I was very concerned to read your original posting from the ER/Cardiac Lab; it sounds like the tests came back as good as you could hope they could, which is a big relief. I've had my own little cardiac "wake-up calls" myself, and I'm trying to listen and pay attention to what my heart and body tell me - that I needed to get off the couch and get exercise, in my case, manage stress better, etc.

I'm sure that Mike and your whole family are as relieved for you as I am. I'm very glad to hear your good news!

(Uncle) Bill

kbiermom said...

I'm so glad you're ok, Amy!

Yesterday, when i signed in as a guest at NIFS, I had to check off boxes stating that I'm in pretty good shape -- and remarked to my friend how those questions really are no joke :/

I typically have low blood pressure -- so now I'm going to make more a point of staying hydrated.

I've learned: do not black out and drive (I'd like to say I would have chosen A,B, or C, but I'm pretty sure I would have gone with D, too -- thinking/ hoping it was "nothing.")

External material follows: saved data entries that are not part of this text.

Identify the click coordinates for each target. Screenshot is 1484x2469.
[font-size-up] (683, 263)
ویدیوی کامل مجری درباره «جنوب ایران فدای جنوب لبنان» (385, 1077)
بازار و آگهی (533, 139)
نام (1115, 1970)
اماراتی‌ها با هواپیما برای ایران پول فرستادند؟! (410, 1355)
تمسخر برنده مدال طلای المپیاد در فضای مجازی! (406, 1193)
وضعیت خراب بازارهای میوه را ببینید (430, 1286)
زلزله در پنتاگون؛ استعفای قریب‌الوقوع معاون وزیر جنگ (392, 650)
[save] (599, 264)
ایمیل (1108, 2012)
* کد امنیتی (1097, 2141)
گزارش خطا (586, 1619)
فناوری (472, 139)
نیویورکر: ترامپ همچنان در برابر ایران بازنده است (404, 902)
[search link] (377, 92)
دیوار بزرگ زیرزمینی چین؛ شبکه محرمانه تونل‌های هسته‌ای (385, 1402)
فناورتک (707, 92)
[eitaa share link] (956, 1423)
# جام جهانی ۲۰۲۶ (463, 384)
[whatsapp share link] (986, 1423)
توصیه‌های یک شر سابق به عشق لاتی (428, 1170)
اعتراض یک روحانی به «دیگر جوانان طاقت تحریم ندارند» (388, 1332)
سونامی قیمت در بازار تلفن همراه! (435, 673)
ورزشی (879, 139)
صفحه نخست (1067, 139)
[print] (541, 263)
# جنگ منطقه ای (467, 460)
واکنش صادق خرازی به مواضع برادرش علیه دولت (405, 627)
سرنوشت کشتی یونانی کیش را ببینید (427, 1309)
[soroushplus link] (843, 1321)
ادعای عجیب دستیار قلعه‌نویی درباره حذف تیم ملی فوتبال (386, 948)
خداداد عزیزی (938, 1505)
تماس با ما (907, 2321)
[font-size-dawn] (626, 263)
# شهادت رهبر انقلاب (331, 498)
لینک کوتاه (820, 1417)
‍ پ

I'm glad to know to stay away from "Up in the Air." I hate being blindsided by a cute face like that.

And hospital, really? No modesty and no relaxation channel for a cardiac patient? Do you just want her to have a longer stay, or do you have some weird thing for irony and dark humor? LOL :P

Sharon said...

Don't feel stupid. Better safe than sorry! Especially when you have kids. ;) I'm glad you're ok. The mental peace of mind alone might be worth it, I presume.

Momza said...

Sooo grateful you are better!!!
Take care of yourself, Amy--you're very much needed!

Cherie from Queen of Free said...

Buying you a ginormous water bottle so this doesn't happen again. It might be expensive but it's worth every penny girl. Every penny.

Amy said...

This sounds sooooo like something I would do! I have had B/P issues and I KNOW high and Low pressures make you feel just horrible!! So glad you are better. Take care of yourselves Mamas!! WE ALL have to do a better job of that. Hopefully this weather will get better and we can do more walks...with a water bottle! :D

bluedotmom said...

glad that everything came back ok...i bet it was very scary!

Beth Zimmerman said...

Safe is always a better option than sorry ... especially where your health is concerned! We've had more than our fair share of hospitalizations followed by a distinct lack of real answers and this last time I sat in the ER and asked if we should really even BE there! The doctor, the tech, an EMT guy, and several nurses all stopped to tell me that not only should we be there but I should have sent him by ambulance!

Sorry about the modesty issues though! I hate that!

Nate's Mom said...

Amy, I'm glad you are ok. Would have stopped by the school to have the nurse check if it was one of the kids nearly passing out? Why do we never take as good of care of ourselves? Sorry about the modesty part, but you know after bearing children, there's not a whole left, at least when it comes to medical stuff.